# Task objective
Look over the entries that follow and work out how many lines contain "agent". State the number only.

# Data for this exercise
**********

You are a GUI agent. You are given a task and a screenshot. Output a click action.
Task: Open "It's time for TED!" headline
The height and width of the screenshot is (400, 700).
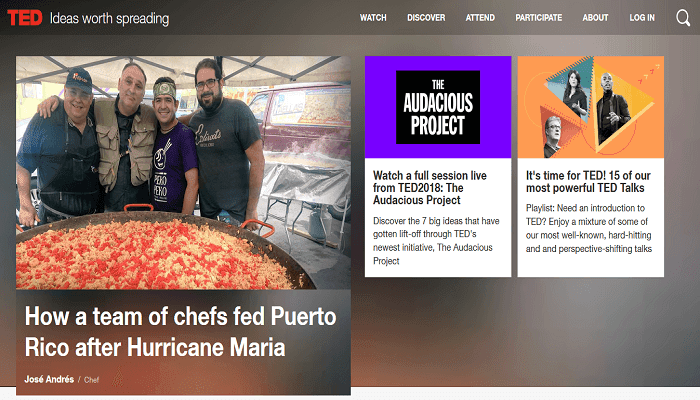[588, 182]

**********

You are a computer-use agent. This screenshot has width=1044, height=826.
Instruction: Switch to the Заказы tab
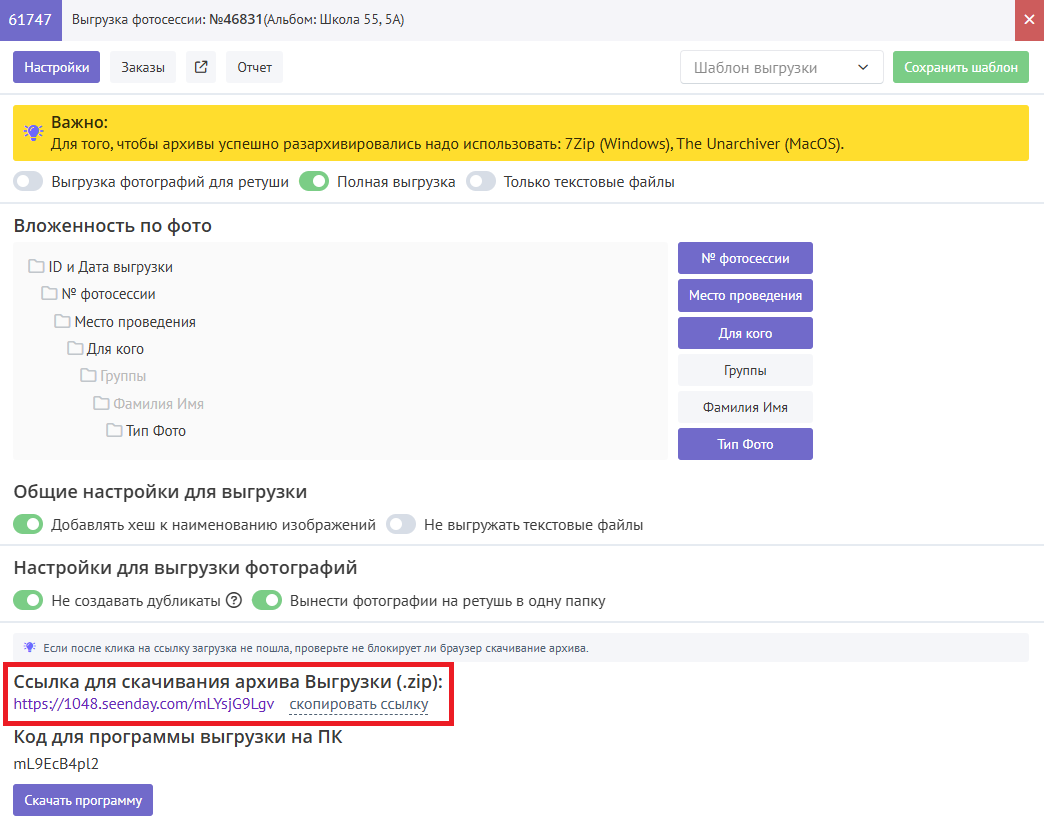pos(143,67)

**********

# Result
2